Streaming Guide¶
Agentle4j provides real-time streaming using virtual threads for efficient, non-blocking I/O. This guide covers all streaming patterns.
Why Stream?¶
| Benefit | Description |
|---|---|
| Better UX | Users see responses immediately |
| Lower Latency | First token appears faster |
| Progress Visibility | Users know the AI is working |
| Early Cancellation | Stop long responses if not needed |
Basic Streaming¶
Enable Streaming¶
Add .streaming() to your payload builder:
var payload = CreateResponsePayload.builder()
.model("openai/gpt-4o")
.addUserMessage("Write a short poem about Java programming")

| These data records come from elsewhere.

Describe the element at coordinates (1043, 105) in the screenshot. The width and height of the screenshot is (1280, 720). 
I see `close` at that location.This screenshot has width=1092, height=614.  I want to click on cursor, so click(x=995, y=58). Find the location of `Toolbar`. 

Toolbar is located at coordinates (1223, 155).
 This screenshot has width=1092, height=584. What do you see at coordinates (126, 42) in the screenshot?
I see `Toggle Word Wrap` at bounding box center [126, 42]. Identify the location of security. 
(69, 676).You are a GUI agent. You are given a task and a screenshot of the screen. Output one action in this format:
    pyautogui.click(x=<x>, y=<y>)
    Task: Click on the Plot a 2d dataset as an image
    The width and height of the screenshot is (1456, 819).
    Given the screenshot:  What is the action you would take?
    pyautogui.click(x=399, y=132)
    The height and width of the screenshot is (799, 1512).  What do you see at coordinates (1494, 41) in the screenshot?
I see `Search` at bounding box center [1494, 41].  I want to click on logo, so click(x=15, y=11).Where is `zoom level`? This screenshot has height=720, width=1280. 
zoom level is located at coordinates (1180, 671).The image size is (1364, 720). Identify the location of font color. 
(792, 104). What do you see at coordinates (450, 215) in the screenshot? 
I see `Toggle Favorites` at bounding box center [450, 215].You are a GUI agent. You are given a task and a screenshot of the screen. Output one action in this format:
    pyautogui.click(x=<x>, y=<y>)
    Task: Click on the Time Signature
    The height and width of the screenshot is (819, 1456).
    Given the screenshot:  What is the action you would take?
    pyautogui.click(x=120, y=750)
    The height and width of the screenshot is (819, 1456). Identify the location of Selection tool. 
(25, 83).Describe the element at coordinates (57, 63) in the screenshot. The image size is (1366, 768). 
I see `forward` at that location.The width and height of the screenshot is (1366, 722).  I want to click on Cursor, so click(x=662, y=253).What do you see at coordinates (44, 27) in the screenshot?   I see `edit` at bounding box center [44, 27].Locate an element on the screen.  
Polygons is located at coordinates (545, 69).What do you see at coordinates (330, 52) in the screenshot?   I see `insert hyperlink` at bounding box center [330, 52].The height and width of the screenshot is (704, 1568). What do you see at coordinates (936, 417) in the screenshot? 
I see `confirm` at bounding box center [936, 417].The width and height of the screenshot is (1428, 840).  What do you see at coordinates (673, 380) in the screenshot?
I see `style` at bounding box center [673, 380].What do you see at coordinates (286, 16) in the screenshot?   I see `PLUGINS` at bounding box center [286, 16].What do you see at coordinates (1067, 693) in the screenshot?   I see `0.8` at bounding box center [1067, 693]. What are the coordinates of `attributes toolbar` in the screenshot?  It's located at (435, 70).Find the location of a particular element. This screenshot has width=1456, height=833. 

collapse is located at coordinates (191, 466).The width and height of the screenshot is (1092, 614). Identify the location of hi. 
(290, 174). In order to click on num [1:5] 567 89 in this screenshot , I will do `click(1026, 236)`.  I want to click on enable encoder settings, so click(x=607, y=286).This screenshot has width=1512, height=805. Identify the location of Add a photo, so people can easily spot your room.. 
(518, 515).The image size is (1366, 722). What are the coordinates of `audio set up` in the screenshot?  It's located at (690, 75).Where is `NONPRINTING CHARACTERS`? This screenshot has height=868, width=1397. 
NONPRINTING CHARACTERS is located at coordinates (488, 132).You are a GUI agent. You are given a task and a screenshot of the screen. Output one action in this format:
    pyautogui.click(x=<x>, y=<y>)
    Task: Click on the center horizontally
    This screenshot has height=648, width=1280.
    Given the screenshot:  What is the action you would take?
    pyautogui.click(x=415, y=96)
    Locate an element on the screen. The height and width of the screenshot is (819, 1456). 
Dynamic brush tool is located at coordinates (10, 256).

.streaming() // Enable streaming mode
.build();
responder.respond(payload)
.onTextDelta(delta -> {
System.out.print(delta); // Print each chunk
System.out.flush(); // Flush for immediate display
})
.onComplete(response -> {
System.out.println("\n\n✅ Complete!");
System.out.println("Total tokens: " + response.usage().totalTokens());
})
.onError(error -> {
System.err.println("Error: " + error.getMessage());
})
.start(); // Don't forget to call start()!
Callback Reference¶
| Callback | When Called | Parameter |
|---|---|---|
.onTextDelta(String) |
Each text chunk | Text delta |
.onComplete(Response) |
Stream finished | Full response |
.onError(Throwable) |
Error occurred | Exception |
Streaming with Progress Tracking¶
import java.util.concurrent.atomic.AtomicInteger;
var payload = CreateResponsePayload.builder()
.model("openai/gpt-4o")
.addUserMessage("Explain microservices architecture in detail")
.streaming()
.build();
AtomicInteger charCount = new AtomicInteger(0);
long startTime = System.currentTimeMillis();
responder.respond(payload)
.onTextDelta(delta -> {
System.out.print(delta);
System.out.flush();
charCount.addAndGet(delta.length());
})
.onComplete(response -> {
long elapsed = System.currentTimeMillis() - startTime;
System.out.println("\n\n--- Stats ---");
System.out.println("Characters: " + charCount.get());
System.out.println("Tokens: " + response.usage().totalTokens());
System.out.println("Time: " + elapsed + " ms");
System.out.println("Speed: " + (charCount.get() * 1000 / elapsed) + " chars/sec");
})
.start();
Structured Streaming¶
Stream while generating structured JSON output:
// Define output schema
public record Article(
String title,
String content,
List<String> tags,
int readingTimeMinutes
) {}
// Build structured streaming payload
var payload = CreateResponsePayload.builder()
.model("openai/gpt-4o")
.addUserMessage("Write an article about AI in healthcare")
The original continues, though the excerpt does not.